Speaking of consensus, where can I find the consensus for severely
restricting the number of people who can vote by an arbitrary rule, and
where is the consensus for the particular rule? You make it clear that The
Powers That Be sit around a coffee table and pick whatever they think is
best. In the absence of such a consensus the default would be a more
permissive voting system.

Actually, the general case with Wikimedia, at least from my experience, is that consensus are required to make a major change, not to maintain the status quo. Having an edit requirement of some form *is* the status quo, as I pointed out in my earlier email.

Anyway, that's not how things work with the board election for WMF anyway. At the end of the day, despite what we might want, WMF is not a membership organization. And who get to be on the board is determined by its bylaws. The bylaws, which may be updated any time by the board states "The Board of Trustees shall determine the dates, rules and regulation of the voting procedures, which, beginning in 2009, shall take place in odd-numbered years. The Board shall determine who is qualified to vote for community-selected Trustees.".

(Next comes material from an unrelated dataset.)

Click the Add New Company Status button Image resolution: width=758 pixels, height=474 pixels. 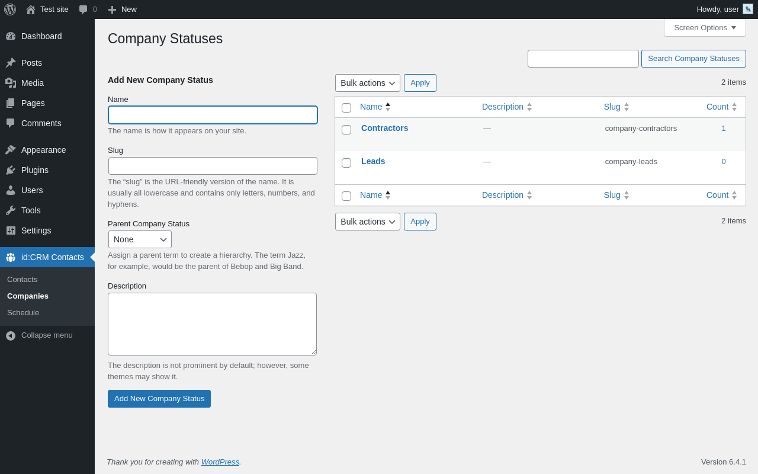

In practice, the board delegating this responsibility to a number of community members who forms the election community, while of course maintaining final approval / veto power over the committee's decisions.

And from experience, I can tell you the reality of establishing the rules work by starting from last year, and updating or modifying based on feedbacks. And that mean, given no strong community consensus to change our present form of requiring some form of edit requirement, having that requirement.

KTC

--
Experience is a good school but the fees are high.